# COGS 108 - Final Project 

# Overview

One of San Diego County's attractions are the multitude of hikes that one can visit. There are so many to choose from, and people want to know where to find the best hikes. Using data generated from Yelp reviews of San Diego park locations, I looked into which parks had the highest ratings and where they were located. This data was then plotted onto a map of San Diego county in order to analyze if there are any patterns in the distribution of top ranked San Deigo County hikes. 

# Name & GitHub

- Name: Andrea Mansilla
- GitHub Username: amansilla05

# Research Question

In what regions of San Diego County are the best (top rated) hikes located?

## Background and Prior Work

**Background:** I spent some time looking up trails in SD county and going through reviews on Alltrail: a website similar to Yelp but focused only on hiking locations. I also went through the data available on github to see which dataset(s) best fit my objective of finding the locations most popular hikes. 

**Prior Work:** The work I did throughout the course has helped prepare for doing my own data cleaning and subsequent analysis. I utilzied the Tutorials on GitHub as well as all of the lecture slides available to us. Having experience from completing projects, gave me the skills to know which type of analysis to use and the different packages that would produce the appropriate results 

References (include links):
- 1) https://www.alltrails.com/us/california/san-diego
- 2) http://hikingsdcounty.com/hiking-trails-in-san-diego-county-map-view/

# Hypothesis


The most popular hikes in San Diego country are going to be found along the coast or further inland; there will be no clustering towards the middle of the city.

# Dataset(s)

- Dataset Name: **yelp_SD_parks.csv**
- Link to the dataset: 
- Number of observations: 834 observations

The data set contains information about the yelp page of several San Diego County parks, trails, playgrounds, and other recreation facilities. This information includes the name, address, phone number, and lattitude/longitude coordinates of each park as well as the yelp id, url, rating and number of reviews. 

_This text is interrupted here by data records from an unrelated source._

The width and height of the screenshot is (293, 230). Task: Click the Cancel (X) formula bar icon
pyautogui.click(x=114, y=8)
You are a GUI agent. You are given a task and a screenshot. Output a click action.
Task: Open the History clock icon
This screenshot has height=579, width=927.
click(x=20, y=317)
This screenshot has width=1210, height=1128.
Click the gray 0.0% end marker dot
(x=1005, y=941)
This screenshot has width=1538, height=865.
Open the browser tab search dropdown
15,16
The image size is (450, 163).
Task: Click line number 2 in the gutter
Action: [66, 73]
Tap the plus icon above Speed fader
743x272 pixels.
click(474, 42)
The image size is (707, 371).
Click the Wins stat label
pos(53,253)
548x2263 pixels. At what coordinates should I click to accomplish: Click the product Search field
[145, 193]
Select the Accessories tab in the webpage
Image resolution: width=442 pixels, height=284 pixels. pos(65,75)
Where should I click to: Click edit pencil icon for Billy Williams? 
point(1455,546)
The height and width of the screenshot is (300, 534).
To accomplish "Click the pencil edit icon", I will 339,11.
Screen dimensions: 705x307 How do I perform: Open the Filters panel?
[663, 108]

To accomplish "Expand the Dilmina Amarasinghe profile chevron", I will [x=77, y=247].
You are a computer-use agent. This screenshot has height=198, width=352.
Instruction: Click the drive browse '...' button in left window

- Dataset Name: **parks_sd.geojson**
- Link to the dataset: https://data.sandiego.gov/datasets/park-locations/
- Number of observations: a lot 

The data is displayed as blue shaded regions, representing parks, on a map of San Diego county; due to this formatting of the data, it is difficult to see exactly how many observations there are. Each park has the following information: objectid, name (short name), alias (long name), gisacres (number of calculate acres), park type (either Historic, Local, National, Open Space, Other, Regional, State), location, and the owner. 

If you plan to use multiple datasets, add 1-2 sentences about how you plan to combine these datasets.

# Setup

In [1]:
## imports
import pandas as pd
import numpy as np
##import geopandas as gpd
import matplotlib.pyplot as plt
import geojson
import folium
%matplotlib inline

## reading the data 
yelp_df = pd.read_csv('https://raw.githubusercontent.com/COGS108/individual_fa20/master/data/yelp_SD_parks.csv')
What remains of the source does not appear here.